• TASK PROMPT: Print the data below exactly, but only the lines from the one containing "The width and height of the screenshot is (704, 1330)." down to the one containing "Click the response search input field", inclusive.

(Data items)
[Start of section]

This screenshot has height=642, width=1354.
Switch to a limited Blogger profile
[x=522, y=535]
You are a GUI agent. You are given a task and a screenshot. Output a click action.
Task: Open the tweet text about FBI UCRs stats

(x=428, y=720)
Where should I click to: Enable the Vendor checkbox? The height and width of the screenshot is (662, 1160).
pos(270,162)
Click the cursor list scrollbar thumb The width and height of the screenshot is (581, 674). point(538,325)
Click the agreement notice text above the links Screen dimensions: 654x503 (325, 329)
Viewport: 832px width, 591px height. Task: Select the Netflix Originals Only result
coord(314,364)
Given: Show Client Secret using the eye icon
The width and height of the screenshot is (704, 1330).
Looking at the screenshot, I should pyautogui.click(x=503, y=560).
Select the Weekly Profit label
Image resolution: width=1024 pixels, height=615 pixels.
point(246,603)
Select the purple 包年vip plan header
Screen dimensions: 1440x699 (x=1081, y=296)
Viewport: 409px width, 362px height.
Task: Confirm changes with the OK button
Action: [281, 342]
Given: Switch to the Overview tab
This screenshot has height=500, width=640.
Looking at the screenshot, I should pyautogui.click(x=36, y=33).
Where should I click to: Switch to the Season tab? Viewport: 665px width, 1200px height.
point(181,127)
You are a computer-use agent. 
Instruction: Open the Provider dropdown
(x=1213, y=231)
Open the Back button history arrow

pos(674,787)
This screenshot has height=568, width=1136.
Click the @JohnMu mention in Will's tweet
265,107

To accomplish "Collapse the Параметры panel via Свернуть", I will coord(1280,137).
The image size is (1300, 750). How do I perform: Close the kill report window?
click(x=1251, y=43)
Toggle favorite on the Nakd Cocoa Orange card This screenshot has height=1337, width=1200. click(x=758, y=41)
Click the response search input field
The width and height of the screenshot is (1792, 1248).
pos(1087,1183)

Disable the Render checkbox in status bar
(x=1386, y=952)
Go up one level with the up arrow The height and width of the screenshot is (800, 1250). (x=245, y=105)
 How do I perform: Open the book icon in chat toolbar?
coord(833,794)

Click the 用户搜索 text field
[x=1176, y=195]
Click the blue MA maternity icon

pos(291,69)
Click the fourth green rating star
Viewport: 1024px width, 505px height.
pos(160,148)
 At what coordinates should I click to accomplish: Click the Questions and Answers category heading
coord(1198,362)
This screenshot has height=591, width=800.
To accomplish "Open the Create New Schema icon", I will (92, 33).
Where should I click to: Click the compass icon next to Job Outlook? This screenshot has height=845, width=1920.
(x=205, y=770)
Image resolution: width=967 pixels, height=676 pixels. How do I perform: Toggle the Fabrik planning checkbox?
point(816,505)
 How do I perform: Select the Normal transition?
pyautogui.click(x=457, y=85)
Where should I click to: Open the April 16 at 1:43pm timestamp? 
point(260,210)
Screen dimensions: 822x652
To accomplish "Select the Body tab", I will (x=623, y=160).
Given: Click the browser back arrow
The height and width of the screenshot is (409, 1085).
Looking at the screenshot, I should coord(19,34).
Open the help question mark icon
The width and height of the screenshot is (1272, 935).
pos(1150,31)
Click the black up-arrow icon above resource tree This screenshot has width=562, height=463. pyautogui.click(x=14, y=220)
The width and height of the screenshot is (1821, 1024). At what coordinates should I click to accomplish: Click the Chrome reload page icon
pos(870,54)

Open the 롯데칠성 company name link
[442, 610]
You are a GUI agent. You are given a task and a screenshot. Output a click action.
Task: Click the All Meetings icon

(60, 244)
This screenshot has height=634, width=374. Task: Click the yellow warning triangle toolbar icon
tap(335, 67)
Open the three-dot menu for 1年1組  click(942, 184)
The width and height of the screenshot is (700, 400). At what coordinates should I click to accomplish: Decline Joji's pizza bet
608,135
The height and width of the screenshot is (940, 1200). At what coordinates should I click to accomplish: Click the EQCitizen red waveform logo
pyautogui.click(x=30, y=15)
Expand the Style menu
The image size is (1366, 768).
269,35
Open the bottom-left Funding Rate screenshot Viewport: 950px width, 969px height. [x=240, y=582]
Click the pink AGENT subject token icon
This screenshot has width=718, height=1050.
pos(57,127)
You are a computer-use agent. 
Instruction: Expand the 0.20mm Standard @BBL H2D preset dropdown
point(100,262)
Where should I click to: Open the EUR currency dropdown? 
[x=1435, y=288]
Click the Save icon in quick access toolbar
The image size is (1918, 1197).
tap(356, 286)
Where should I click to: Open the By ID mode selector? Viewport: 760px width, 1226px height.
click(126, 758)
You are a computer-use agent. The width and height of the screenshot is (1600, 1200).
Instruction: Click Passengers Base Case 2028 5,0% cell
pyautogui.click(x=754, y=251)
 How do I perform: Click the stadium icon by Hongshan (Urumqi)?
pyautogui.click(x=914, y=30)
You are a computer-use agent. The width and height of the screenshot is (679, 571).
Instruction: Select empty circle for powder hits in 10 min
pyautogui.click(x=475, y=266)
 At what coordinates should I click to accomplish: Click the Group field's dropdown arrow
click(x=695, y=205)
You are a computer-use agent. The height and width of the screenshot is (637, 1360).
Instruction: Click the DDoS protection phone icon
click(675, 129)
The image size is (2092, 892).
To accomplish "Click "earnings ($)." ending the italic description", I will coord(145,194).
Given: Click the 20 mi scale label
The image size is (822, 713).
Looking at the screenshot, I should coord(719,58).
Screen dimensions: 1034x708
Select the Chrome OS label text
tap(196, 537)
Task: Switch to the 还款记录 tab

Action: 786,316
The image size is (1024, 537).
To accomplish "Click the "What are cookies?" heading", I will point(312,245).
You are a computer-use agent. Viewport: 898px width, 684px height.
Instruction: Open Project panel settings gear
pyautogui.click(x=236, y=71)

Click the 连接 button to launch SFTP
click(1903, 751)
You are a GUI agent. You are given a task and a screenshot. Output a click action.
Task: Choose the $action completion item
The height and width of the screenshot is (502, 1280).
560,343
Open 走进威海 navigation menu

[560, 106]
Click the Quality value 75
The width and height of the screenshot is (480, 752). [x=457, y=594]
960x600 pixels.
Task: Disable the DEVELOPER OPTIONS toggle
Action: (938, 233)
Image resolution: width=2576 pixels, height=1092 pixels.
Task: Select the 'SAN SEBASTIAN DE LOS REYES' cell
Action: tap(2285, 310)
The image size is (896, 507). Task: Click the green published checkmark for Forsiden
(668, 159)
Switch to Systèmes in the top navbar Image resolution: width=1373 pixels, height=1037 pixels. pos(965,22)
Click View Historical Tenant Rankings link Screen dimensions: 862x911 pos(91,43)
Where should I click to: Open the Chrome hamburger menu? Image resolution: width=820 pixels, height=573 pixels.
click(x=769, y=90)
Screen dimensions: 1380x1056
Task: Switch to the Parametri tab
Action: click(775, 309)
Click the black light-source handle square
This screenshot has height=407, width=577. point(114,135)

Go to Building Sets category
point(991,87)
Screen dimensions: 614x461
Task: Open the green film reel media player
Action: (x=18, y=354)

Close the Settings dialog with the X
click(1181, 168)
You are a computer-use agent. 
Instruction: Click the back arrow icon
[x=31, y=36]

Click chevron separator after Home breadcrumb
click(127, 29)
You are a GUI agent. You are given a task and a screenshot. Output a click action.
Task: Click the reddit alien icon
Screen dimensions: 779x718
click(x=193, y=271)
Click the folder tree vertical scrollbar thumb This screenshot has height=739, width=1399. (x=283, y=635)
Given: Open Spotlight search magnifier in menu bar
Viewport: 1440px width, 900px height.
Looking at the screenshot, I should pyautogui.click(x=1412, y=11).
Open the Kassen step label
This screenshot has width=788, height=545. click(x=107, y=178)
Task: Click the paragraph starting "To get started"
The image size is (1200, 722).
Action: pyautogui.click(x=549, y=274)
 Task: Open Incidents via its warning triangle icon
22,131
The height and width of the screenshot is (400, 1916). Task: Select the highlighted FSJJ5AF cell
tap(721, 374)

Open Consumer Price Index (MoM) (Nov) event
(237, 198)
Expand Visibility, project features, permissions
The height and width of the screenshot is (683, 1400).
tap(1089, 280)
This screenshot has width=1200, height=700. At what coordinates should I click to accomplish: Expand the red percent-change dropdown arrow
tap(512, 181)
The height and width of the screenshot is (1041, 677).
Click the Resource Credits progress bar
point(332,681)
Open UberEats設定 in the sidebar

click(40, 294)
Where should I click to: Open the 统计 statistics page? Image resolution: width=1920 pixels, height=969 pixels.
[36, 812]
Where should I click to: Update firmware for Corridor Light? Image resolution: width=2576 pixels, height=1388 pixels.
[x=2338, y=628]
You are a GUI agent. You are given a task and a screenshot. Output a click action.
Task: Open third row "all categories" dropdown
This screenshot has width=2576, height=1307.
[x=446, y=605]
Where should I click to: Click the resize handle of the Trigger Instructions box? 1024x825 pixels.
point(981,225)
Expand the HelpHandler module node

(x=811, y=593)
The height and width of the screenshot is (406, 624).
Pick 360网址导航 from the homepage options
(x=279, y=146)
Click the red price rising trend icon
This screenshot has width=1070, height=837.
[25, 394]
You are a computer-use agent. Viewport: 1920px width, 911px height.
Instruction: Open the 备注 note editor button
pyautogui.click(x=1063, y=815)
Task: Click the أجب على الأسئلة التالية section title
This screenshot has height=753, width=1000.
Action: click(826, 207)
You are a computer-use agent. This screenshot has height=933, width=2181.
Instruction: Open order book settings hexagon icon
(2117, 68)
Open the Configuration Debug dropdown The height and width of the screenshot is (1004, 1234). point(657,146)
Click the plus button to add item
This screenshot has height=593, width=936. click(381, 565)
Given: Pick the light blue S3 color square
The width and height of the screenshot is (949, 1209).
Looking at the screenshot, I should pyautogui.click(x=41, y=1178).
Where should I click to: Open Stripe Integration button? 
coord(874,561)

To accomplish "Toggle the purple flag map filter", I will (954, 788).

[End of section]

• RESPONSE AREA:
The width and height of the screenshot is (704, 1330).
Looking at the screenshot, I should pyautogui.click(x=503, y=560).
Select the Weekly Profit label
Image resolution: width=1024 pixels, height=615 pixels.
point(246,603)
Select the purple 包年vip plan header
Screen dimensions: 1440x699 (x=1081, y=296)
Viewport: 409px width, 362px height.
Task: Confirm changes with the OK button
Action: [281, 342]
Given: Switch to the Overview tab
This screenshot has height=500, width=640.
Looking at the screenshot, I should pyautogui.click(x=36, y=33).
Where should I click to: Switch to the Season tab? Viewport: 665px width, 1200px height.
point(181,127)
You are a computer-use agent. 
Instruction: Open the Provider dropdown
(x=1213, y=231)
Open the Back button history arrow

pos(674,787)
This screenshot has height=568, width=1136.
Click the @JohnMu mention in Will's tweet
265,107

To accomplish "Collapse the Параметры panel via Свернуть", I will coord(1280,137).
The image size is (1300, 750). How do I perform: Close the kill report window?
click(x=1251, y=43)
Toggle favorite on the Nakd Cocoa Orange card This screenshot has height=1337, width=1200. click(x=758, y=41)
Click the response search input field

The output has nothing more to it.